If you’ve read this far, you will probably enjoy the newest feature on TennisAbstract.com–live-ish forecast updates for all ATP events.  Find links on the TA.com homepage, or click straight to the Rogers Cup page.

The Official JRank Reference

Italian translation at settesei.it

At HeavyTopspin, I frequently post references to “my rankings” which power my tournament projections.  (For instance, 2012 French Open men and women.)  My system is unofficially called “JRank”–in other words, it needs a new name.    The rankings it generates are superior to the ATP (and presumably WTA) rankings in the sense that they better predict the outcome of tour- and challenger-level matches.

The algorithm is complex but the ideas behind it are not.  The fundamental difference between JRank and the ATP system is how it values individual matches.

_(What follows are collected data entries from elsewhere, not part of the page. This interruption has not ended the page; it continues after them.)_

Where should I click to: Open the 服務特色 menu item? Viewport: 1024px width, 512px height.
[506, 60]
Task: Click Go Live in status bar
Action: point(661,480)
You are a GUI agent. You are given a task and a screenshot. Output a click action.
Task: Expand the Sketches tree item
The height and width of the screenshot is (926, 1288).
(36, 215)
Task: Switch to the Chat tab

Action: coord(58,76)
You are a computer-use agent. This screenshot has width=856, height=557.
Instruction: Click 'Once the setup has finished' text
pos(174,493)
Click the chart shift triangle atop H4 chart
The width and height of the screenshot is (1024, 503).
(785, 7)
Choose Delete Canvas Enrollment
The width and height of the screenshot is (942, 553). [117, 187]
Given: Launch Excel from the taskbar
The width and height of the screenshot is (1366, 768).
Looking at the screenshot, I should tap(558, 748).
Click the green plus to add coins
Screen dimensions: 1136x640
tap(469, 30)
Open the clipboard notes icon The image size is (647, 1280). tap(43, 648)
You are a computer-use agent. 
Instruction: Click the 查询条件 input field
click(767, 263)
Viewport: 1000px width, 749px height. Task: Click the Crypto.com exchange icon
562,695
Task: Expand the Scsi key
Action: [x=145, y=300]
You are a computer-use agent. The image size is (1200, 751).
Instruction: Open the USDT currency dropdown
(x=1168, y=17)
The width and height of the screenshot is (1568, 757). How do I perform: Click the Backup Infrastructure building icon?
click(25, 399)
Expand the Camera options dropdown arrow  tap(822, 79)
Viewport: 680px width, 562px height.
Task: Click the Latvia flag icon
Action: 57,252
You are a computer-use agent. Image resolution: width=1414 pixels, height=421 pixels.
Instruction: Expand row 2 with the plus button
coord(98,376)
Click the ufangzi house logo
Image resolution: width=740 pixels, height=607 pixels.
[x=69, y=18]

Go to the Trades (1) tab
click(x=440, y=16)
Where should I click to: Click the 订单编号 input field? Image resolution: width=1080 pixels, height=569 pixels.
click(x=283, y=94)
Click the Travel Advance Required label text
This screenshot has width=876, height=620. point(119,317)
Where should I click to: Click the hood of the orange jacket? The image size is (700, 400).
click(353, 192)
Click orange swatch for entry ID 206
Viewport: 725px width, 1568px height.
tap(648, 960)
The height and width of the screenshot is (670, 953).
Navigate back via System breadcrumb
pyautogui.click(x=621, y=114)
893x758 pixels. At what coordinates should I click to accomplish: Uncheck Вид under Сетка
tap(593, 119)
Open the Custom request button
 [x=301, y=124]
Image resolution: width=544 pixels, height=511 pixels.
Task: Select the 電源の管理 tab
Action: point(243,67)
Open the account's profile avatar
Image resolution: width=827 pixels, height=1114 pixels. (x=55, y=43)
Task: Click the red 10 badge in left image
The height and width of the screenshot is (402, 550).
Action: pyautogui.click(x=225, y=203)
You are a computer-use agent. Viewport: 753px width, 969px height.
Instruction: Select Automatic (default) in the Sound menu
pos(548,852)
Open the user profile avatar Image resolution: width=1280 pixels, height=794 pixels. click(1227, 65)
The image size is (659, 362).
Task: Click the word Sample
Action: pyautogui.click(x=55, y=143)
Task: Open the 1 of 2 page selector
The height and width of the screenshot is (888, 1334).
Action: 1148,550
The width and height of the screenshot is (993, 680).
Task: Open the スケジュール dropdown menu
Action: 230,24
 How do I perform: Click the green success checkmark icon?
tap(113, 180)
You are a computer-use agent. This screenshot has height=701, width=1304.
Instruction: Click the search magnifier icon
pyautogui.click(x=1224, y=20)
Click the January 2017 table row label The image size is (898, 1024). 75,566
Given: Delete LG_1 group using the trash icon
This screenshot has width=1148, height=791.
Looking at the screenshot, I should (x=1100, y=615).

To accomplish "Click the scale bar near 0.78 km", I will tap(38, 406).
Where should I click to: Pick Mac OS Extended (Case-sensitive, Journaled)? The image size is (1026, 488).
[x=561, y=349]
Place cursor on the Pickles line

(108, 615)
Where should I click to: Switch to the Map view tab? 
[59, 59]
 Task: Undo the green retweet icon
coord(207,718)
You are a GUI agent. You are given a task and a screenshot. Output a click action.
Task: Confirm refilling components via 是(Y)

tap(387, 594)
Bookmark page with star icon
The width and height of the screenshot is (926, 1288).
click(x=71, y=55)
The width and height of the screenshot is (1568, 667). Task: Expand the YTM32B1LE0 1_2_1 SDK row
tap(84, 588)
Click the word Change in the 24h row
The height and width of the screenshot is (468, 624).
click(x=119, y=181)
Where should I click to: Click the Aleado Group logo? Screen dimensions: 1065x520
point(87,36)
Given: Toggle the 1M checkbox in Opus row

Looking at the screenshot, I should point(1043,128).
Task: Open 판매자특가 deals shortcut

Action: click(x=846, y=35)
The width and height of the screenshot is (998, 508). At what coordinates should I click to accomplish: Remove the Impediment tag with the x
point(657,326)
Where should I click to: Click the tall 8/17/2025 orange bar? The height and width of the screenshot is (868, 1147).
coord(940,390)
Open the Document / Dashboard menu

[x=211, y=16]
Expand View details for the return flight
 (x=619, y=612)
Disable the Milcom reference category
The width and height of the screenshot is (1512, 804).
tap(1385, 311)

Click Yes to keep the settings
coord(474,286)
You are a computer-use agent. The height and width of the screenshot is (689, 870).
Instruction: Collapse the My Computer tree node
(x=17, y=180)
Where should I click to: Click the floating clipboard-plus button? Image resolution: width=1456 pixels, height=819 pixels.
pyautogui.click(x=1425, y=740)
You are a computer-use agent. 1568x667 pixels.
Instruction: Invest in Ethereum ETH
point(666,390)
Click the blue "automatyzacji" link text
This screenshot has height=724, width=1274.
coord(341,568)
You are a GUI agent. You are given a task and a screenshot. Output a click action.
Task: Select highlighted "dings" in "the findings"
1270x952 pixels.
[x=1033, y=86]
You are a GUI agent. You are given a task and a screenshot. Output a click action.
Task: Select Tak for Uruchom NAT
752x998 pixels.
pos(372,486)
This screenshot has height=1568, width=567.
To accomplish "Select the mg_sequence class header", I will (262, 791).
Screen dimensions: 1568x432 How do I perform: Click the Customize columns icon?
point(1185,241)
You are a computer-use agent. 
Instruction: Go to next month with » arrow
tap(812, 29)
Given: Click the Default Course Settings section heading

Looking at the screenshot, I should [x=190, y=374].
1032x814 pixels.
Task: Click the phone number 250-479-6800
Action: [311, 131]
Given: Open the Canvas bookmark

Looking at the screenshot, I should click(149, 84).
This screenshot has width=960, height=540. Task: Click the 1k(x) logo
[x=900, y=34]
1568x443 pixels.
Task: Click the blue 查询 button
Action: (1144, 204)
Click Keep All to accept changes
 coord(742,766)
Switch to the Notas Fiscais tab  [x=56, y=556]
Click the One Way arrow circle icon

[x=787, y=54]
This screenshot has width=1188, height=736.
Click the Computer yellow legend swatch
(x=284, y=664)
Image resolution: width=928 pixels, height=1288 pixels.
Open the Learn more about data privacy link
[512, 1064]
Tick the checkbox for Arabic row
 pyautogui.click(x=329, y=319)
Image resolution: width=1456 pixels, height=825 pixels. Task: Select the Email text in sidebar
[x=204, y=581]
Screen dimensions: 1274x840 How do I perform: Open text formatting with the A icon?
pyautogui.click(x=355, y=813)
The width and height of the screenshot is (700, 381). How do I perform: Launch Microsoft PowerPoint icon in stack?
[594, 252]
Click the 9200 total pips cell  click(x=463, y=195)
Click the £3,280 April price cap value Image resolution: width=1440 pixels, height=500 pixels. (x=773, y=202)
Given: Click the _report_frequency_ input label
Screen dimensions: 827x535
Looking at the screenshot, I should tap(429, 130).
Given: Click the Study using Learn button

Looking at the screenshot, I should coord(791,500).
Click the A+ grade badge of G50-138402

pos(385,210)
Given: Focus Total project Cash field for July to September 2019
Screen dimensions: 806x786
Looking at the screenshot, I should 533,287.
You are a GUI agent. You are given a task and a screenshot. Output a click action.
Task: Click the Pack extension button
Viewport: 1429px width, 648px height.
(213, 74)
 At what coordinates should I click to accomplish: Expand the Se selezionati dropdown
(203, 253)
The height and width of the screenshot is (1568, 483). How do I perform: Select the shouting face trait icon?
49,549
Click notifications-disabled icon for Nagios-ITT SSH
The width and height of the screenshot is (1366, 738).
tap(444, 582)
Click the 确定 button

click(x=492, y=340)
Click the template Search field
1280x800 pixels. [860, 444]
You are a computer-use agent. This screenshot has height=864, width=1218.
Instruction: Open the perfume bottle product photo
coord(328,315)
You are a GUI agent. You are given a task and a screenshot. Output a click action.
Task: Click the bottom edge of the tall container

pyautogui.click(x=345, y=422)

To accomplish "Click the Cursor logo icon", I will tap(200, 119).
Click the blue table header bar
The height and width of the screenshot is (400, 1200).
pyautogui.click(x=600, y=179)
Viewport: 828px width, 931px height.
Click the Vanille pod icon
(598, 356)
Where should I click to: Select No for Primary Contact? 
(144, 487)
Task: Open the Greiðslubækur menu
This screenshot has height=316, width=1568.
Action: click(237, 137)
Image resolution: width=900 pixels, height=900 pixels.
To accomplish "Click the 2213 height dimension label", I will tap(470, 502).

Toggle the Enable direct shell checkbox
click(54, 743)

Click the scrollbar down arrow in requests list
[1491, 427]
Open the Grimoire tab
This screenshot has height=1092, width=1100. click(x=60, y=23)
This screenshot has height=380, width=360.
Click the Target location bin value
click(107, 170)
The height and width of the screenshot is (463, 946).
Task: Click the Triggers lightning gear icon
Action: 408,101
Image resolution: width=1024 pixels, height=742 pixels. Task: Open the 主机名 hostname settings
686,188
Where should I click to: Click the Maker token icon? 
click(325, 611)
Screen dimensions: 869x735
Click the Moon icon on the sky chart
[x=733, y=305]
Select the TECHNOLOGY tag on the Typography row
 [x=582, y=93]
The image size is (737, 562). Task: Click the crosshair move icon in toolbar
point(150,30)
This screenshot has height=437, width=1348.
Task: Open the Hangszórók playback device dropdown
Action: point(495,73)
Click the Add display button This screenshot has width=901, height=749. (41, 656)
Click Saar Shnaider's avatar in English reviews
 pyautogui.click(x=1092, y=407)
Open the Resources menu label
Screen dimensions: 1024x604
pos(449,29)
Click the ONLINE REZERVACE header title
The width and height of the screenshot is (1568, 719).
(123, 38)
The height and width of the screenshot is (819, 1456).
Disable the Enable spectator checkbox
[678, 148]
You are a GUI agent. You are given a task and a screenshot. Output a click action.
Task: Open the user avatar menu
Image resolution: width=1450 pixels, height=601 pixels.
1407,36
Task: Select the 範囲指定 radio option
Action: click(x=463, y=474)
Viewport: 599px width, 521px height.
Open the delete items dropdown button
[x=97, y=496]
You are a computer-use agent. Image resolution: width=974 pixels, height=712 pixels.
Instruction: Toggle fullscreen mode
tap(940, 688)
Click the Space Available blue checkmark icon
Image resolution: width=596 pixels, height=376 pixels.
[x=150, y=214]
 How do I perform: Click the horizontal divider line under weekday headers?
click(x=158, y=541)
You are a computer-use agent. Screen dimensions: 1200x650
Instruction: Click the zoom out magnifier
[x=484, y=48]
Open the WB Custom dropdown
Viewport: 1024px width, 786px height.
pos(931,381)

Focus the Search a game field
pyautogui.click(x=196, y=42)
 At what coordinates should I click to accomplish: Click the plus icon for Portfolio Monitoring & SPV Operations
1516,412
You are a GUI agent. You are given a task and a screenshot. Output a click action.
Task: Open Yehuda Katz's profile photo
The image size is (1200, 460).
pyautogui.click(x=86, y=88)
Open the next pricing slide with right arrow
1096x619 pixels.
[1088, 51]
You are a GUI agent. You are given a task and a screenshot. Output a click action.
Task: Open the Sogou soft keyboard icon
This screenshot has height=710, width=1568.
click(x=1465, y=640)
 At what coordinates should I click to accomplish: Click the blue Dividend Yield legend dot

The ATP system awards points based on tournament and round.  (A first round win at Wimbledon is worth more than a first round win at Halle; a third round win at Roland Garros is worth more than a second round win.)  JRank, by contrast, awards points based on opponent and recency.  In my system, a win against Rafael Nadal is worth much more than a defeat of Igor Kunitsyn, even if both take place in the same round at the same tournament.  And a defeat of Kunitsyn is worth more if it took place last week than if it took place eight months ago.  A recent win tells you more about a player’s current ability level than an older one does.

The advantage of giving recent matches more weight is that it allows us to take into account matches more than one year old, without the veteran-favoring disadvantages of Nadal’s two-year plan.  JRank uses all matches from the last two years, but a match one year ago is worth only half as much as a match last week, while a match two years ago is worth only a quarter as much.  That way, we get the benefits of that much more data, but without unduly favoring vets.  There is the added benefit that JRank is “smoother” from week to week–none of the bizarre effects of a tournament “falling off” from last year–as if a player’s results 51 weeks ago are 100% more relevant than his results 54 weeks ago!

JRank’s value is even greater because it generates separate rankings for clay and hard surfaces.  Everyone knows that surface matters, but the ATP ranking system ignores it completely.  If you want to know who should be favored at the French, it seems silly to weight Bercy as heavily as Monte Carlo.  JRank gives more weight to a player’s clay record for his clay ranking, and so on.  Even further, beating a clay court specialist is worth more on clay than it is on a hard court.

Creating projections

Armed with rankings, it’s a few small steps to generating a forecast for any tournament.  For each match, the projection is based almost entirely on the rankings of the two players.  (The formula is a slightly more complicated version of A divided by A+B, where A is one player’s ranking point and B is the other’s.  It works–approximately–with ATP ranking points as well.)

There are a few tweaks, though.  First, my research has indicated that qualifiers, lucky losers, and wild cards all perform slightly below expectations.  It is unclear why, though with qualifiers I suspect it is due to fatigue–while their opponents rested, they played two or three tough matches to qualify.

Second, I’ve established that there is a slight home court advantage.  When surface is accounted for, home court advantage is minimal, but it is still there–the “home” player performs about 2% better than expected.  Perhaps it’s referee bias, home cooking, fan support, or some combination of the above.

A frequent suggestion is to incorporate head-to-head records into match projections.  It’s a tempting idea–so tempting that I’ve tried it.  However, it doesn’t seem to make much difference, at least for any broad cross-section of matches.  (Perhaps when a pair of players have, say, 10 or more head-to-head matches in the books, stronger patterns emerge.)  For the most part, it seems that if a ranking system represents a good approximation of each player’s ability level, head-to-head results are superfluous.

There may be other variables worth looking at, including the importance of the tournament, the player’s fatigue level or recent injury history, or each player’s experience at a particular event.  For now, those are among the influences I haven’t even tested.